Prokurator Krajowy Dariusz Korneluk poinformował na konferencji prasowej o sprawie immunitetu Ewy Wrzosek. - Podjąłem decyzję przeniesienia tej sprawy i wyznaczyłem jednostkę w Łodzi. Nie miałem wpływu na to, kto będzie prowadził tę sprawę - mówił.
- Sprawa trafiła do prokuratury regionalnej, rozpoznał ją - jak słyszę - naczelnik wydziału postępowania gospodarczego, wieloletni naczelnik, z dużym doświadczeniem. Jego ocena merytoryczna jest taka, jak się zapoznałem, że nie ma podstaw do kierowania wniosku o uchylenie immunitetu prokurator Ewy Wrzosek - przekazał.

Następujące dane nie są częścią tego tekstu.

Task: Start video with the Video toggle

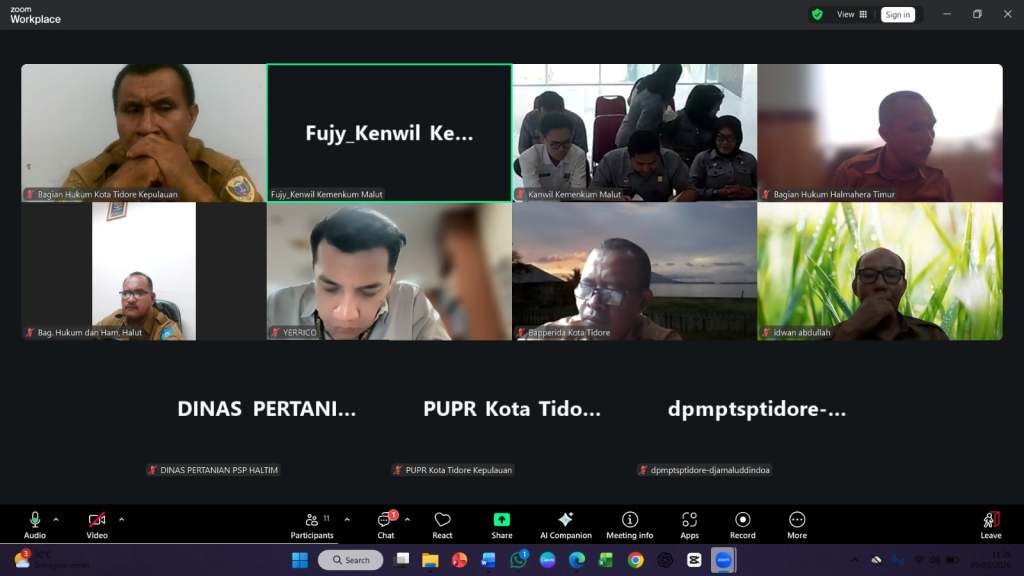Action: [x=97, y=524]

Sprawę uchylenia immunitetu Wrzosek rozstrzyga Sąd Najwyższy. W czwartek zastępca rzecznika prasowego SN Piotr Falkowski poinformował, że wpłynęło pismo prokuratora regionalnego z Łodzi o wycofaniu wniosku.
Sprawa immunitetu Wrzosek
Wnioski o uchylenie immunitetu dwóm warszawskim śledczym - prokurator Małgorzacie Mróz i Wrzosek - skierowano pod koniec 2022 roku w ramach śledztwa dotyczącego ujawniania osobom nieuprawnionym informacji z prowadzonych postępowań karnych. Zarzuty, które wobec nich formułowała wówczas szczecińska prokuratura regionalna, dotyczyły przekazania osobom nieuprawnionym informacji z toczącego się postępowania, niedopełniania obowiązków służbowych i - wobec prok. Wrzosek - także zaangażowania się w działalność polityczną.

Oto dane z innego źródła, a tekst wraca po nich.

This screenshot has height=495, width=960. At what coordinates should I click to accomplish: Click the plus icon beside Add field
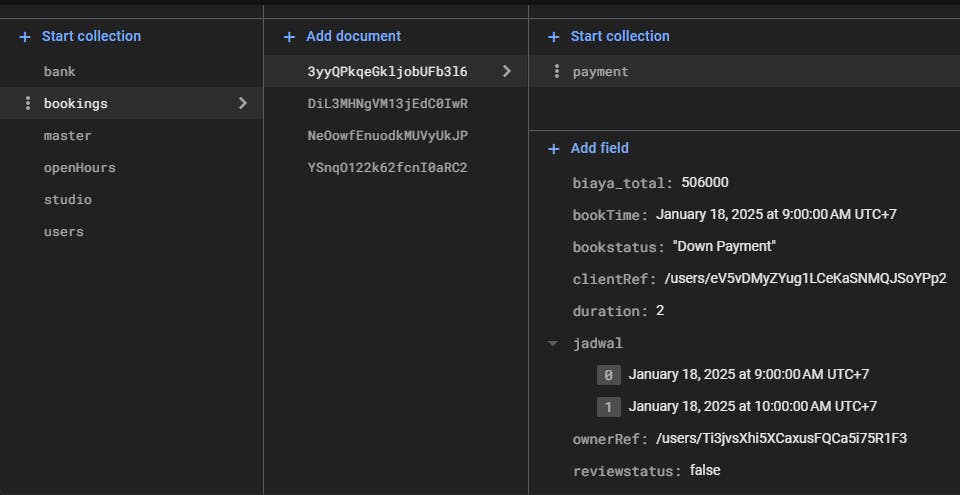click(x=554, y=149)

Prokurator Wrzosek, która wypowiadała się na temat tego śledztwa, zaprzeczyła treściom opublikowanym wtedy przez szczecińską prokuraturę. Dodawała, że jej telefon był inwigilowany przy użyciu systemu Pegasus, który umożliwia manipulowanie treściami znajdującymi się w urządzeniach elektronicznych.
Tłem zarzutów była kampania prezydencka w 2020 roku oraz dwa wypadki warszawskich autobusów, które miały miejsce w tym czasie. Do pierwszego z nich doszło nieopodal mostu im. Grota-Roweckiego, zginęła jedna osoba. Kierowca autobusu został wówczas oskarżony o prowadzenie pojazdu po zażyciu narkotyków.
Jak podawała prokuratura, Michał D., pełniący funkcję Dyrektora Biura Bezpieczeństwa i Zarządzania Kryzysowego Urzędu m.st. Warszawy, wykorzystując swoją znajomość z prokurator Wrzosek, miał oczekiwać, że śledcza poinformuje go o ustaleniach postępowania w sprawie wypadku. Prokuratura ujawniła fragmenty korespondencji elektronicznej między prokuratorkami oraz urzędnikiem. Według szczecińskiej prokuratury, Wrzosek - nie mając bezpośredniego dostępu do sprawy - miała uzyskiwać informacje o postępowaniu od swojej znajomej, prokurator Mróz, i przekazywać je Michałowi D.
Wrzosek mówiła, że nie ma wątpliwości "co do motywacji politycznej" w tej sprawie szczecińskich prokuratorów zajmujących się jej sprawą.